その一方で、逆風も強く吹いている。そのひとつが二〇〇六年十二月に成立した「改正貸金業法」であり、それによる規制強化である。多重債務者救済を目的に上限金利二九・二%が二〇%以下に引き下げられたが、その結果、キャッシング、ローンに頼ってきたクレジットカード会社を直撃し、その経営を危うくしている。法律そのものは一〇年に正式に施行されるが、それを待つまでもなく、すでに過払い金返還請求によって、各社とも自己資本比率が低下し、その体力を削がれている。危機的な状況に陥りつつある。

貸金業者の中にはクレディアのように倒産するところやビジネスモデルの破綻を宣言するところもでてきた。とくに消費者金融専業者への影響は大きく、中小規模事業者の多くは、大手への吸収を待つか、撤退するかを迫られている。クレジット業界は、これまでの「ぬるま湯」的状況に浸っていては生き残れないところまで追い込まれた。重大な転換点に立たされている。二つめの逆風が「メガバンク主導による再編」である。

三菱UFJフィナンシャル・グループ、三井住友フィナンシャルグループ、みずほフィナンシャルグループという三大メガバンクを中心としたリテール事業者(カード会社、消費者金融専業者)の獲得競争は最終段階を迎えている。
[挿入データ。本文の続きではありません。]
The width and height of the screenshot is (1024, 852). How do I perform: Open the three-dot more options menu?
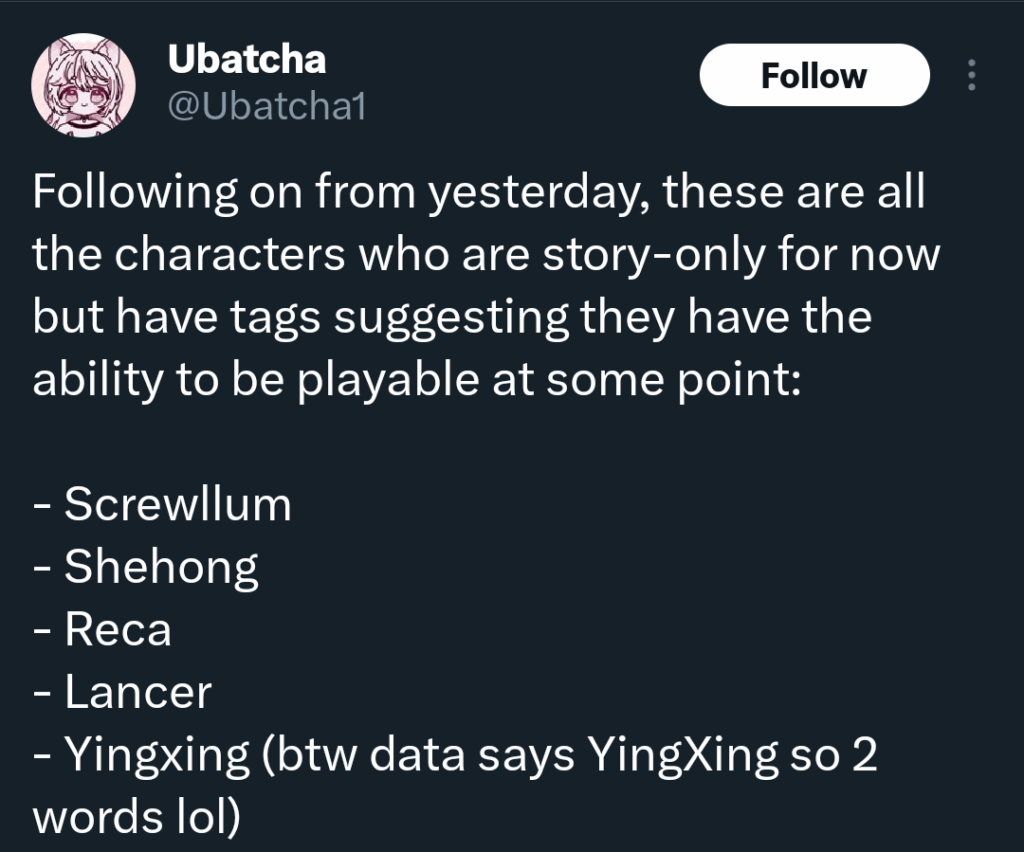coord(970,75)
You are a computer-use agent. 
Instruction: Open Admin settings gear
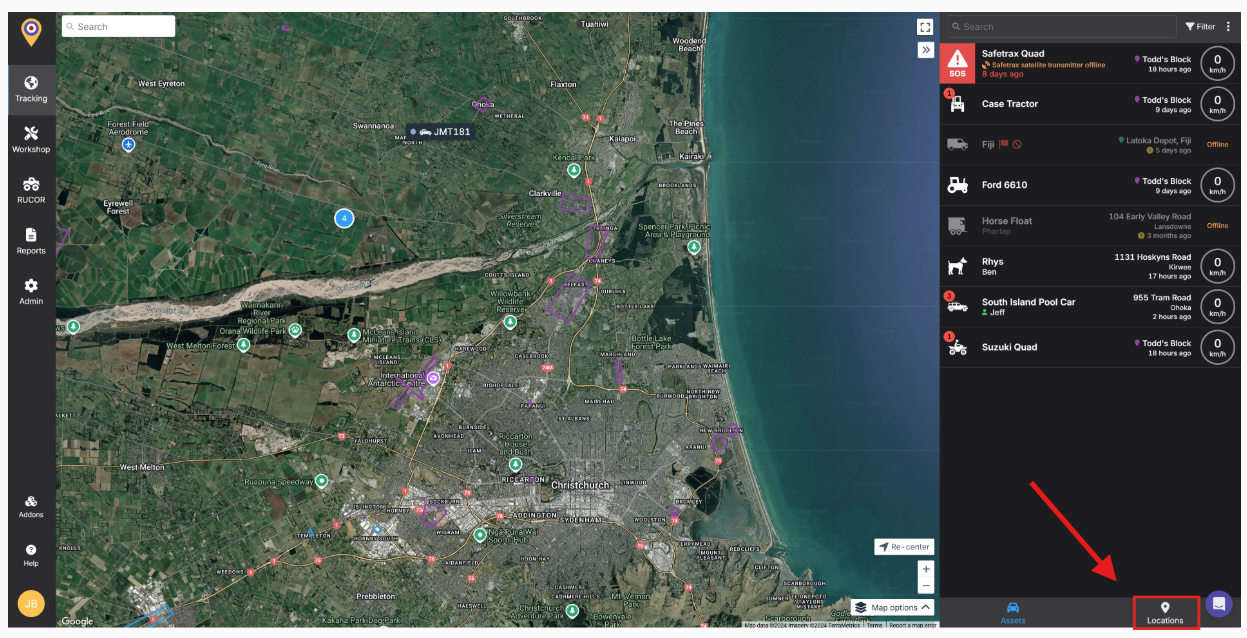(x=31, y=291)
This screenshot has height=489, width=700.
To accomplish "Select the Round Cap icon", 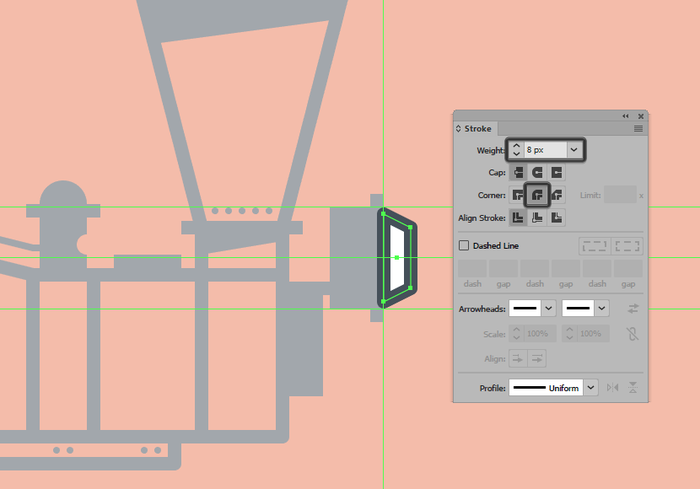I will click(538, 172).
折りからの改正貸金業法の成立もあって、カード会社は、ますます単独では生き残りが難しい状況になってきた。メガバンクの傘下に入って延命するしか道がないようにみえる。そこで、囲い込み、争奪戦争はさらに熾烈になっている。しかし、すべての業者がメガバンク主導でグループ化されることが本当に利用者のためになるかどうかは分からない。

あまりに銀行色が強くなりすぎるのは、これまでの日本の消費者信用業界の伝統を壊すことになり、多様性が失われるように思われる。三つめの逆風が「電子マネー陣営による攻勢」である。JR東日本やトヨタ、イオングループといった大企業が電子マネーに参入して、さらに自社のクレジットカードを絡めて大型提携戦略で、巨大な顧客基盤を作りつつある。これは決済を専業とする既存のカード会社にとっては、大きな脅威となりつつある。JR東日本といった新興勢力とどう付き合っていくべきか、電子マネーに対するスタンスをどうとるべきか、今後の課題になってきた。